锂空气电池用碳酸锂分解液相催化剂设计、制备与性能研究

Lithium-air battery is the developing orientation of energy storage technology due to its highest theoretical energy density. To enhance the physical contact between catalyst and solid-state discharge products, the utilization of solution-phase catalysts has become a popular trend in the research of secondary Li-air battery. Some soluble redox mediators have been found effective for the catalysis of Li2O2 and/or LiOH decomposition, whereas there is still a lack of solution-phase catalysts for Li2CO3 decompositon, which has the highest decomposition potential among usual discharge products. In preliminary works, the applicant has discovered that a planar binuclear cobalt phthalocyanine is capable of significantly reducing the overpotential of Li2CO3 decomposition. Based on these initial results, the applicant proposes to investigate other metallocyclic molecules to design and prepare new solution-phase catalysts for Li2CO3 decomposition. Firstly, it is proposed to simulate the catalytic behavior of mono-/bi-nuclear cobalt phthalocyanines through theoretical calculations, to build models of catalytic decomposition of Li2CO3, and then to predict the catalytic capability of other metallocyclic molecules. Secondly, it is proposed to design and prepare bi-/poly-nuclear metallophthalocyanines, metalloporphyrins and metallobipyridines according to the calculation results and feedback, to investigate the rules of influences of ligands, bridging groups, metallic ions and substituent groups on the redox potential, activation energy, and other factors, with the emphasis on the bridging group’s coupling effect on the electron transfer of metallic ions and macrocycles. Lastly, it is proposed to test the obtained optimal catalyst in full Li-air cells. Through this project, we expect to promote the development of secondary Li-air batteries.

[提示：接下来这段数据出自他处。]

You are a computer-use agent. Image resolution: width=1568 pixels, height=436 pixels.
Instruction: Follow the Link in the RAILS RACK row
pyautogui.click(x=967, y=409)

锂空气电池是理论能量密度最高的储能体系，是其发展的方向。为改善催化剂与固相放电产物接触，液相催化剂成为二次锂空气电池的研究热点。一些可溶性氧化还原介体能够有效催化过氧化锂和氢氧化锂分解，但针对分解电位最高的碳酸锂，对应液相催化剂仍十分匮乏。在前期工作中，申请人率先发现一种双核酞菁钴能够有效降低碳酸锂分解过电位。在此基础上，本项目拟以金属有机大环分子为研究对象，设计、制备新型碳酸锂分解液相催化剂。首先，借助理论计算模拟单/双核酞菁钴催化行为，建立碳酸锂催化分解模型，预测新型金属有机分子的催化能力；其次，结合计算结果和反馈，设计、制备双核/多核金属酞菁、金属卟啉和金属联吡啶等金属有机分子，研究配体、桥联基团、金属离子和取代基对催化剂电位、反应活化能等的影响规律，重点研究桥联基团对金属离子和大环电子传递的耦合作用；最后，将获得的最优催化剂在全电池中进行评测，推进二次锂空气电池技术的发展。

锂-空气电池是理论能量密度最高的储能电池，是其发展的方向。为改善催化剂与固相放电产物接触，液相催化剂成为二次锂-空气电池的研究热点。一些可溶性氧化还原介体（RM）能够有效催化过氧化锂和氢氧化锂分解，但针对分解电位最高的碳酸锂，对应液相催化剂仍十分匮乏。本项目研究了双核酞菁钴（bi-CoPc），单核酞菁钴（mono-CoPc），LiBr和2,2,6,6-四甲基哌啶1-氧基自由基（TEMPO）等RM对碳酸锂氧化分解的催化性能，发现其化学催化氧化分解需要在2电子氧化还原介体（RM）的作用下才可进行，表明其分解过程存在2电子基元反应。而低的RM第二电对电位有利于缓解电解液等电池组分在充电过程中的氧化分解，并提高锂-空气电池循环性能。具有较低第二电对电位的bi-CoPc表现出优异的碳酸锂分解催化性能，同时可分解其他各种固相放电产物，是一种“万能”型液相催化剂。之后，本项目又研究了具有较低第二电对电位的卟啉钴类化合物对碳酸锂的分解性能，发现5,10,15,20-四苯基-21H,23H-卟吩钴(II)（CoTPP）、[5,10,15,20-四(4-甲氧苯基)卟啉]合钴(II) （CoTMPP）、2,3,7,8,12,13,17,18-八乙基-21H,23H-卟吩钴(II) （CoOEP）中，具有较强吸附能力的CoTMPP表现出较好的碳酸锂分解性能。本项目对碳酸锂分解液相催化剂的研究为国际上首次报道，具有强的原始创新性，对于提高金属-空气电池能量效率和循环寿命具有重要意义，此外也可启发其他需要电化学分解碳酸盐的研究课题。